═════ Data lines ═════

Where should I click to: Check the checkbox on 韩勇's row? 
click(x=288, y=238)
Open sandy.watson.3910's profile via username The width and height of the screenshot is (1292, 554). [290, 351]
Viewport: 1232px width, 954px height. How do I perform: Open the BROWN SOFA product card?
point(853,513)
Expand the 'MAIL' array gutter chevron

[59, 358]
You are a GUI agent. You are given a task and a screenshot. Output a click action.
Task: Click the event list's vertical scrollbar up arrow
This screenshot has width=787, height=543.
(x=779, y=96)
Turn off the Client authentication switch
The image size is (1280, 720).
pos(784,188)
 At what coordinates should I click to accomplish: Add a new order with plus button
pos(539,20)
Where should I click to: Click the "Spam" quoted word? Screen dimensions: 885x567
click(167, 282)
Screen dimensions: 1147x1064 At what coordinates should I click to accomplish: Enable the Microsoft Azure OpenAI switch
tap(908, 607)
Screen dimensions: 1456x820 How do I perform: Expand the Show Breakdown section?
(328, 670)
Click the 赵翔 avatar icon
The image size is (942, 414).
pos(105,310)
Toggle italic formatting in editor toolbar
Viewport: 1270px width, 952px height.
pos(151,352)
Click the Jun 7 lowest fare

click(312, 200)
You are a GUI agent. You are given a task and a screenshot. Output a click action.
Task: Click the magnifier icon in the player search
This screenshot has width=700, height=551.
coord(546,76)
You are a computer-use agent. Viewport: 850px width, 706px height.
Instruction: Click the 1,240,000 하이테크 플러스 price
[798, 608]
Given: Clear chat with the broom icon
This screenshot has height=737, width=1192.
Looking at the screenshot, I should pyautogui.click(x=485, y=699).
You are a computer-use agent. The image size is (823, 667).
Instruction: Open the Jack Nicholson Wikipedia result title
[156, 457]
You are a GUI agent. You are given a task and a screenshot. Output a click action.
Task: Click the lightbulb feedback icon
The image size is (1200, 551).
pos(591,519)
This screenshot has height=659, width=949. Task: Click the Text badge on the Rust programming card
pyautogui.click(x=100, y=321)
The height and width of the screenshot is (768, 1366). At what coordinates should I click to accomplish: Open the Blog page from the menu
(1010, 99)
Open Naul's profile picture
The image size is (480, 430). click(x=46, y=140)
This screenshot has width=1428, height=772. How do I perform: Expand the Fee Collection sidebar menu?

═════

:: Your goal ::
Rewrite the material above so that each occurrence of "GUI agent" reads "screen assistant", keeping every other character as it is.

:: Response to this exercise ::
Where should I click to: Check the checkbox on 韩勇's row? 
click(x=288, y=238)
Open sandy.watson.3910's profile via username The width and height of the screenshot is (1292, 554). [290, 351]
Viewport: 1232px width, 954px height. How do I perform: Open the BROWN SOFA product card?
point(853,513)
Expand the 'MAIL' array gutter chevron

[59, 358]
You are a screen assistant. You are given a task and a screenshot. Output a click action.
Task: Click the event list's vertical scrollbar up arrow
This screenshot has width=787, height=543.
(x=779, y=96)
Turn off the Client authentication switch
The image size is (1280, 720).
pos(784,188)
 At what coordinates should I click to accomplish: Add a new order with plus button
pos(539,20)
Where should I click to: Click the "Spam" quoted word? Screen dimensions: 885x567
click(167, 282)
Screen dimensions: 1147x1064 At what coordinates should I click to accomplish: Enable the Microsoft Azure OpenAI switch
tap(908, 607)
Screen dimensions: 1456x820 How do I perform: Expand the Show Breakdown section?
(328, 670)
Click the 赵翔 avatar icon
The image size is (942, 414).
pos(105,310)
Toggle italic formatting in editor toolbar
Viewport: 1270px width, 952px height.
pos(151,352)
Click the Jun 7 lowest fare

click(312, 200)
You are a screen assistant. You are given a task and a screenshot. Output a click action.
Task: Click the magnifier icon in the player search
This screenshot has width=700, height=551.
coord(546,76)
You are a computer-use agent. Viewport: 850px width, 706px height.
Instruction: Click the 1,240,000 하이테크 플러스 price
[798, 608]
Given: Clear chat with the broom icon
This screenshot has height=737, width=1192.
Looking at the screenshot, I should pyautogui.click(x=485, y=699).
You are a computer-use agent. The image size is (823, 667).
Instruction: Open the Jack Nicholson Wikipedia result title
[156, 457]
You are a screen assistant. You are given a task and a screenshot. Output a click action.
Task: Click the lightbulb feedback icon
The image size is (1200, 551).
pos(591,519)
This screenshot has height=659, width=949. Task: Click the Text badge on the Rust programming card
pyautogui.click(x=100, y=321)
The height and width of the screenshot is (768, 1366). At what coordinates should I click to accomplish: Open the Blog page from the menu
(1010, 99)
Open Naul's profile picture
The image size is (480, 430). click(x=46, y=140)
This screenshot has width=1428, height=772. How do I perform: Expand the Fee Collection sidebar menu?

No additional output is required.